== AVAILABLE DATA

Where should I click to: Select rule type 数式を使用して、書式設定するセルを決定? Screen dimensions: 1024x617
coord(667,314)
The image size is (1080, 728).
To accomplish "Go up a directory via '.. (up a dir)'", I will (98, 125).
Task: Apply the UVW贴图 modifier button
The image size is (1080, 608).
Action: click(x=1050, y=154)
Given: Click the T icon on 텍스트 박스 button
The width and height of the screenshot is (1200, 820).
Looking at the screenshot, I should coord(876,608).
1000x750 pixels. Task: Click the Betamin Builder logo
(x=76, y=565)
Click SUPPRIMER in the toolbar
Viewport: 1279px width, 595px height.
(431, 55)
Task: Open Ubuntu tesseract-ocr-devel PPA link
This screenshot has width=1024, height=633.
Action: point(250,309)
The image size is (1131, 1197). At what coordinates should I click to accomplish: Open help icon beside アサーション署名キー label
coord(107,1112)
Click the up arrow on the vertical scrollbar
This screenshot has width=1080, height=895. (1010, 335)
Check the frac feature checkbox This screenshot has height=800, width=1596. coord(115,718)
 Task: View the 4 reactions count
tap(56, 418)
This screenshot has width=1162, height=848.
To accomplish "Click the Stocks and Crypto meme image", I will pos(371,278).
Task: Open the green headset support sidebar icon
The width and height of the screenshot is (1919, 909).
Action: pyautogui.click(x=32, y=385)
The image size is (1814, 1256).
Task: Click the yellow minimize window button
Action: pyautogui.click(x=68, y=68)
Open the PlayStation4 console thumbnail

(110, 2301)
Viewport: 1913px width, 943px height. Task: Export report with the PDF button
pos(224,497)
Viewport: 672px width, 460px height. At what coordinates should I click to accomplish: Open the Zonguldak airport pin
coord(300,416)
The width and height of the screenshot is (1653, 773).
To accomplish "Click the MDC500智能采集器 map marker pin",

====

PROBLEM DESCRIPTION:
If a line in the records contains "will", report it.

TASK SOLUTION:
To accomplish "Go up a directory via '.. (up a dir)'", I will (98, 125).
To accomplish "Click the Stocks and Crypto meme image", I will pos(371,278).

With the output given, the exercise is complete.